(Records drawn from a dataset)
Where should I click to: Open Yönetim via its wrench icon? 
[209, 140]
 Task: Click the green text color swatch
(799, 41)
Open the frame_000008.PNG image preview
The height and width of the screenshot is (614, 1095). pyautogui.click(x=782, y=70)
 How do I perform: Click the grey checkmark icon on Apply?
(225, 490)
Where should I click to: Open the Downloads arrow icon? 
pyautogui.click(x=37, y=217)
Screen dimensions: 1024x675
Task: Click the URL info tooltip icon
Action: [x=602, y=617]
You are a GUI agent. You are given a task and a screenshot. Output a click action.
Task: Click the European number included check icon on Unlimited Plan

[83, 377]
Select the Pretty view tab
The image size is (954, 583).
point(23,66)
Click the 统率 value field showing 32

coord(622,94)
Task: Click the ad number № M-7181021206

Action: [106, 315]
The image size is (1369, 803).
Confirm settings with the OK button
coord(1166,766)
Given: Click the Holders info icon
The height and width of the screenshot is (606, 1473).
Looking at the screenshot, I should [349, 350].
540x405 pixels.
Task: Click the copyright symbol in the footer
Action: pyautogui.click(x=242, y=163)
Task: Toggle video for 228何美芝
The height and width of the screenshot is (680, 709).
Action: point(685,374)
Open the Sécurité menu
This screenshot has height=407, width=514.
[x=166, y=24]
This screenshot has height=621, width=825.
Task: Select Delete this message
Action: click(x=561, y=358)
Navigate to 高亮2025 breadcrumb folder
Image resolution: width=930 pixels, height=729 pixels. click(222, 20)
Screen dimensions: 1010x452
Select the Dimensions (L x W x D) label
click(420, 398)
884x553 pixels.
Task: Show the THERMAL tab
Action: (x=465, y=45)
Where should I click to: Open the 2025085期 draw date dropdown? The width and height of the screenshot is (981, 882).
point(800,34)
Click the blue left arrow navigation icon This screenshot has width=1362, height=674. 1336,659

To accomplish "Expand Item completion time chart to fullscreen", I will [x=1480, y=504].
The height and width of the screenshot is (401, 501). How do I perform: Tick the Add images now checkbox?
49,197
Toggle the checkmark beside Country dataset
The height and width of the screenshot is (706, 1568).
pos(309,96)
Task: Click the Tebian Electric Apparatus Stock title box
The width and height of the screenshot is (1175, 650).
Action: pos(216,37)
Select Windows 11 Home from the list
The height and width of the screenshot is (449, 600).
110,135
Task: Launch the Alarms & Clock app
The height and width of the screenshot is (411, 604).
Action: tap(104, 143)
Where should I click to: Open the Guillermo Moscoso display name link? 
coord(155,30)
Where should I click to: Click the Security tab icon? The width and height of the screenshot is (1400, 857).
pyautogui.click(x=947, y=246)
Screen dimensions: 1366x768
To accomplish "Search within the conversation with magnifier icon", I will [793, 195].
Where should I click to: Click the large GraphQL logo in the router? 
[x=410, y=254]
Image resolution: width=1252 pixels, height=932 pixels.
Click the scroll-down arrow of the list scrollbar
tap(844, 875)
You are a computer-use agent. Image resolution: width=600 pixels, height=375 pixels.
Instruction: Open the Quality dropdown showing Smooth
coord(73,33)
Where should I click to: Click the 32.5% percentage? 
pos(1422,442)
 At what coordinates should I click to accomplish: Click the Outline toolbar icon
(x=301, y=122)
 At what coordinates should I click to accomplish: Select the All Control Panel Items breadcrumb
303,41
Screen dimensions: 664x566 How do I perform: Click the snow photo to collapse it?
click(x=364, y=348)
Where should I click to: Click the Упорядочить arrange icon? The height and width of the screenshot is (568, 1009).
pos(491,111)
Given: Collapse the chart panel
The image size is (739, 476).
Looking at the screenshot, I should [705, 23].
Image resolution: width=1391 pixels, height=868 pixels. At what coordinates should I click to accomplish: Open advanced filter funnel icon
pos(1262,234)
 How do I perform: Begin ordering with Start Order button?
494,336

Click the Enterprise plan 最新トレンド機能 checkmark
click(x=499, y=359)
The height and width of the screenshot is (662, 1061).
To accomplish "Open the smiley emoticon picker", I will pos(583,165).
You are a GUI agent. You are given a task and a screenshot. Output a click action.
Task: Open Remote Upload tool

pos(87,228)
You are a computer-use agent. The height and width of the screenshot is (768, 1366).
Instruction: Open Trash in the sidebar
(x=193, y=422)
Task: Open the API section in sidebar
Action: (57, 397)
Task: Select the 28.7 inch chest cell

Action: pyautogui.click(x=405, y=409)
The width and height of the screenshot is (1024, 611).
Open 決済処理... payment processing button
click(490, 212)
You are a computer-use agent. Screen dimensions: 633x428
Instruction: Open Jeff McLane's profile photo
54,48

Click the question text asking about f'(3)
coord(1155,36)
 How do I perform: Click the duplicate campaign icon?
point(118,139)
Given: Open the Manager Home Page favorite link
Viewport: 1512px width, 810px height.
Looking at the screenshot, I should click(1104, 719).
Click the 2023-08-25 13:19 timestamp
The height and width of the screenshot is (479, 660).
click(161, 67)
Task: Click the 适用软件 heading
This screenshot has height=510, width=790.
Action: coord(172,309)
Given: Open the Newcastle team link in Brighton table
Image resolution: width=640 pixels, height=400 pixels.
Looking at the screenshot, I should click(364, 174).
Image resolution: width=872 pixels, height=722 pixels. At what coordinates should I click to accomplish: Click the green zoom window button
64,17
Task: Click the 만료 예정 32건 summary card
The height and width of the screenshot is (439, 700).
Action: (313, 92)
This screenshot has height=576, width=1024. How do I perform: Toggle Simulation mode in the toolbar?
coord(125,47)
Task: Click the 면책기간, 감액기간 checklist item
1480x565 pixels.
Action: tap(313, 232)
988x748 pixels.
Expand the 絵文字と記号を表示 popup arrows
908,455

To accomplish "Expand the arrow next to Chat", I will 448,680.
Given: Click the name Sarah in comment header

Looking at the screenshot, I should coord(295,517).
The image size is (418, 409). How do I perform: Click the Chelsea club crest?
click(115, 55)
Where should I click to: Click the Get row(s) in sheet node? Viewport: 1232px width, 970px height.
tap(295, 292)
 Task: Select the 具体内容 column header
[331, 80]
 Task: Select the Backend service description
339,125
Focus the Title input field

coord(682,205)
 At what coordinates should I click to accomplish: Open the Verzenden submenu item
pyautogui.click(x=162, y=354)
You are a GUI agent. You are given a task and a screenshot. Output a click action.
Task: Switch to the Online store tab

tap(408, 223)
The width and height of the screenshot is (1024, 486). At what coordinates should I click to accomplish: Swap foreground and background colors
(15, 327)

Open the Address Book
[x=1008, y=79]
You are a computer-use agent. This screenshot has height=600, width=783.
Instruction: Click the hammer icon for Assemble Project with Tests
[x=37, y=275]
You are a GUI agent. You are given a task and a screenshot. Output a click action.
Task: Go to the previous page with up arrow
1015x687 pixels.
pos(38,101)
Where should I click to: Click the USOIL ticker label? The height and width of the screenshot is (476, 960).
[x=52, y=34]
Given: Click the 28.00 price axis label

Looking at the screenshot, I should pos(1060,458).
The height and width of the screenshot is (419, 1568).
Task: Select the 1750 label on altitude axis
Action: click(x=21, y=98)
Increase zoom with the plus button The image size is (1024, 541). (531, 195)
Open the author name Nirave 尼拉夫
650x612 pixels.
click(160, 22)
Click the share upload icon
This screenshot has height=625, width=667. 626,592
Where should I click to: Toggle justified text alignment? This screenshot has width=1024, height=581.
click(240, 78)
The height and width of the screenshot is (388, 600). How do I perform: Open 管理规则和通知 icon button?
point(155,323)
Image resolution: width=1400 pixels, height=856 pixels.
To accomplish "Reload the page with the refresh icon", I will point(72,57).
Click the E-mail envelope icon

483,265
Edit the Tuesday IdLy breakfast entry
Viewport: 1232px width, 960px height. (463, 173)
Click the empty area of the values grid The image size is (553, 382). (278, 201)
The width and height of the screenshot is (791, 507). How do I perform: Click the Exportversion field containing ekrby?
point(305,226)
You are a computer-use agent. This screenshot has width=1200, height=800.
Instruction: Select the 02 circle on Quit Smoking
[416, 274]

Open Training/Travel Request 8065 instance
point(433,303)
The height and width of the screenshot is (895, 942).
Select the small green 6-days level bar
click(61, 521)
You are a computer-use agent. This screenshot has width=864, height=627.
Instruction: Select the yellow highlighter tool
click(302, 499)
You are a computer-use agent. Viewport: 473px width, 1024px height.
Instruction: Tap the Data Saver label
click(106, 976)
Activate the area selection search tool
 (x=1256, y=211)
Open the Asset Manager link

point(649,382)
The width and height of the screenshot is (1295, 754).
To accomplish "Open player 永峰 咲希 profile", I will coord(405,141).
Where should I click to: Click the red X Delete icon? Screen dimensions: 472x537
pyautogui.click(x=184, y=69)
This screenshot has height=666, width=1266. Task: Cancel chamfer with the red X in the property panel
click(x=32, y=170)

#### What to produce:
All lines above from the one with "Image resolution: width=1400" to the one with "has width=864, height=627.", inclusive, should be copied exactly, and no other lines.

#### Completed task:
Image resolution: width=1400 pixels, height=856 pixels.
To accomplish "Reload the page with the refresh icon", I will point(72,57).
Click the E-mail envelope icon

483,265
Edit the Tuesday IdLy breakfast entry
Viewport: 1232px width, 960px height. (463, 173)
Click the empty area of the values grid The image size is (553, 382). (278, 201)
The width and height of the screenshot is (791, 507). How do I perform: Click the Exportversion field containing ekrby?
point(305,226)
You are a computer-use agent. This screenshot has width=1200, height=800.
Instruction: Select the 02 circle on Quit Smoking
[416, 274]

Open Training/Travel Request 8065 instance
point(433,303)
The height and width of the screenshot is (895, 942).
Select the small green 6-days level bar
click(61, 521)
You are a computer-use agent. This screenshot has width=864, height=627.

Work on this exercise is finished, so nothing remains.